Opinion of the Court

Opinion by

Henderson, J.,

The only controverted question in this case was whether Thomas McFeely, the appellant, was a member of a firm engaged in operating a “Circle Whirl” in a park at the City of Reading. The clear and comprehensive review of the evidence by the learned trial judge on the rules for a new trial and for judgment non obstante veredicto, render it unnecessary to enter into a particular discussion of the testimony. It cannot be doubted that the plaintiff made out a prima facie case of liability. The contract entered into between the appellant and George K. Levan dated May 4, 1911, shows on its face that the appellant was the owner of a “double whirl amusement device”; that he contracted to sell a one-third interest therein to Levan; that Levan was made treasurer and manager of the business. The contract *268provides for the expense of moving the machine to the park and its erection there, for a salary to Levan and for a distribution of all the proceeds of the business. No other conclusion could be logically drawn from this agreement than that the appellant was the owner of the device; that he sold a one-third interest to Levan; that the device was to be erected and operated for the joint interest of the owners and presumptively that the distribution of the profits was to be in proportion to the interest of the owners in the business. There was oral testimony also tending to show that Thomas McFeely was the owner of that part not sold to Levan and that he was interested in the prosecution of the business.
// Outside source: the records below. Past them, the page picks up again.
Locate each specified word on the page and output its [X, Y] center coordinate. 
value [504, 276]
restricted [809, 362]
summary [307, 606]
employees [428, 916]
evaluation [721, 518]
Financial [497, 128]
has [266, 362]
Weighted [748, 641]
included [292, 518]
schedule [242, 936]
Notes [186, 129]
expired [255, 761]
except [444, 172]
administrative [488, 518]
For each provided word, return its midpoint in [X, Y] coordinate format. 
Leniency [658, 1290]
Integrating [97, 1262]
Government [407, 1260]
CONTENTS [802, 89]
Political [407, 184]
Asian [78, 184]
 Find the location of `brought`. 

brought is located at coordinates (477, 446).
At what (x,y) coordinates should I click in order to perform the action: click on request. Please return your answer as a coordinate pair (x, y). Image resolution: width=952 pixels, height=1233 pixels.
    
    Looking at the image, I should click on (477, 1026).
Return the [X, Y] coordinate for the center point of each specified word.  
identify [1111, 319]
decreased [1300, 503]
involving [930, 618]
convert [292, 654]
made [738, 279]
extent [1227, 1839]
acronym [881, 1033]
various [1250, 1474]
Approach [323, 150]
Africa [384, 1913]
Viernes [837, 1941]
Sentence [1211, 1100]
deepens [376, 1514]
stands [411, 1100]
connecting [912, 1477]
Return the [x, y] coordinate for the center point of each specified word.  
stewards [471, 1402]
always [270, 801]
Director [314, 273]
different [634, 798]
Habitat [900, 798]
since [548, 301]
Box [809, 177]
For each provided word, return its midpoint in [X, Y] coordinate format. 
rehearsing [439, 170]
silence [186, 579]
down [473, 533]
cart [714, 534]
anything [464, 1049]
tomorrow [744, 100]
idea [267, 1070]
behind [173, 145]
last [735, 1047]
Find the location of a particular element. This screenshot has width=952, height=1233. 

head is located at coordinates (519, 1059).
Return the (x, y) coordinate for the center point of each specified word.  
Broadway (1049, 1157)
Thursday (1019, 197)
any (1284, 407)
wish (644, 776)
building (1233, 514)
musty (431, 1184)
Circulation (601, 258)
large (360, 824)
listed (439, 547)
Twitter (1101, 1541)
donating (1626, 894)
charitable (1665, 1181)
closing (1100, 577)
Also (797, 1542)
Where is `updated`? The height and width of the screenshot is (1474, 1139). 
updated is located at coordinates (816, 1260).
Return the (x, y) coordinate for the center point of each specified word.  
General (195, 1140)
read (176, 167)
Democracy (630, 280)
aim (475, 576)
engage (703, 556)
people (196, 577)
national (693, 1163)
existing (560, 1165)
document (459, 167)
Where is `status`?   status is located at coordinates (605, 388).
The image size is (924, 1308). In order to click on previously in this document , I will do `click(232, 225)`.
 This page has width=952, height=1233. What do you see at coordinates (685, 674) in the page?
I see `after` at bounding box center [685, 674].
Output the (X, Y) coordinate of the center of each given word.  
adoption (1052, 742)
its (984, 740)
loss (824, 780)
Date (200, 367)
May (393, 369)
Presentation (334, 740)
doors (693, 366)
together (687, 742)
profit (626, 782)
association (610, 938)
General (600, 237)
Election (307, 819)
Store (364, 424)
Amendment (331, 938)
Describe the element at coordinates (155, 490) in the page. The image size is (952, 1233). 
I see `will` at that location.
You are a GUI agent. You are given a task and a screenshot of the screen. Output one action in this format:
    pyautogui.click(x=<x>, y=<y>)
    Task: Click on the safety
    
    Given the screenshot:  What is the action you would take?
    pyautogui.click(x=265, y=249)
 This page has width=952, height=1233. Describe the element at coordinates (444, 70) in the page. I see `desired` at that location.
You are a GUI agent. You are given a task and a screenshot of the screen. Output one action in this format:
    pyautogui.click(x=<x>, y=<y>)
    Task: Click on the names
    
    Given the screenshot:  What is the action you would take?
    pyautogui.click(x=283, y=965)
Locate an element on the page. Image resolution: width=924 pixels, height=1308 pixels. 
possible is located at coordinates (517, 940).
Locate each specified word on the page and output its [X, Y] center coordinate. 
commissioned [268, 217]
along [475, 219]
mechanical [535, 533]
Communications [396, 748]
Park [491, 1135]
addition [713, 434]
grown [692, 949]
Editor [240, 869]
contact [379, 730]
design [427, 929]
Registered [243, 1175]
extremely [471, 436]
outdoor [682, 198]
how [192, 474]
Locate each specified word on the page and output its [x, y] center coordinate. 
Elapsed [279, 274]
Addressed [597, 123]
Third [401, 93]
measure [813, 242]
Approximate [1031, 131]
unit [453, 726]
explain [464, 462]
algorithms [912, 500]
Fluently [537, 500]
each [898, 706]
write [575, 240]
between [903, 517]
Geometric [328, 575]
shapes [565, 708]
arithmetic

If no testimony had been offered by the defendant it could hardly be seriously contended that there was not evidence for the jury on the question of the partnership. The appellant defended on the allegation that he was the owner of a one-fourth interest only; that he held the remainder as attorney in fact for his son, C. H. McFeely, who was to be a partner with Levan in the business, and C. H. McFeely corroborated his father’s statements on that subject. The evidence thus introduced was not of such a character as to convince the jury, and the verdict was for the plaintiff under a charge which presented the issue clearly and is free from reversible error.

The assignments of error are overruled and judgment affirmed.